In a poll of 527 headteachers from England, Wales and Northern Ireland, headteachers reported that exam anxiety was causing high rates of pupil absence, with eight in 10 headteachers saying their pupils are more stressed and anxious about exams this year.
It comes after Prince Charles delivered the Queen’s speech in the House of Lords on Tuesday, outlining what the government expects to achieve over the next 12 months.
Some heads said there had been a rise in self-harm incidents, with several reporting that A-level pupils, who will have never taken a full suite of public exams before, experiencing the worst anxiety.

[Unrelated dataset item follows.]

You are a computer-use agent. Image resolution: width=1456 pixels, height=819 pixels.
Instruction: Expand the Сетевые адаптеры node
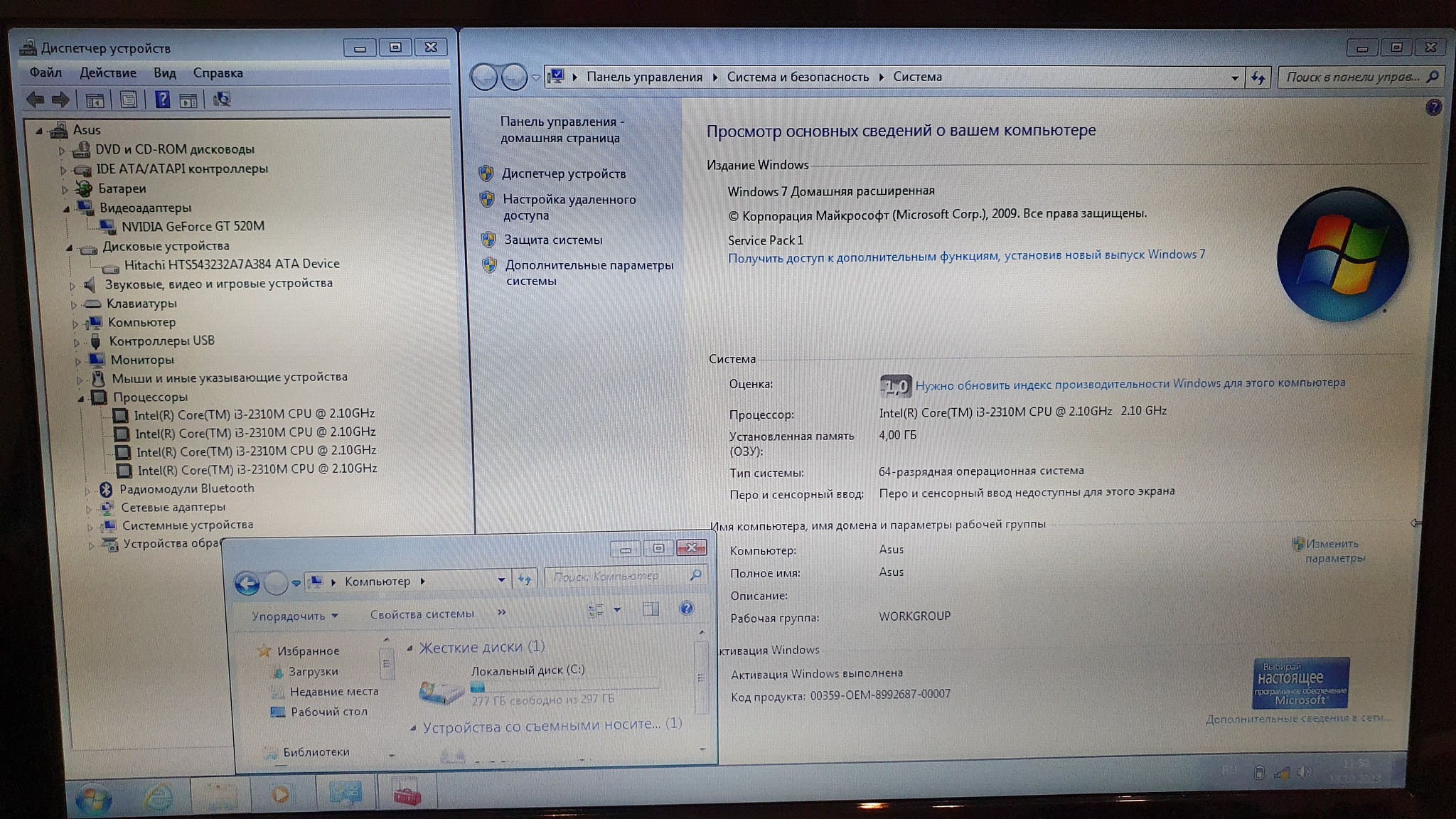point(89,509)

Schools and colleges have put in extra support such as more counselling and revision technique tips but are struggling to cope because of the pressure on available space and the number of invigilators, the survey found.
Labour MP for Portsmouth South, Stephen Morgan, said: ‘After two years of unprecedented chaos and disruption to children’s education, we saw nothing to support children’s catch-up learning in the classroom, and nothing to tackle the day-to-day challenges pupils and teachers are facing.
‘This government is failing our next generation.
‘Labour in government would recruit 6,500 new teachers, back them with improved professional development and ensure every young person leaves education ready for work and ready for life.’
A spokesperson for the Department for Education said: ‘It’s normal for exams to feel stressful for some young people and we recognise that may particularly be the case this year.
‘Teachers know their pupils best and are well placed to work with them.’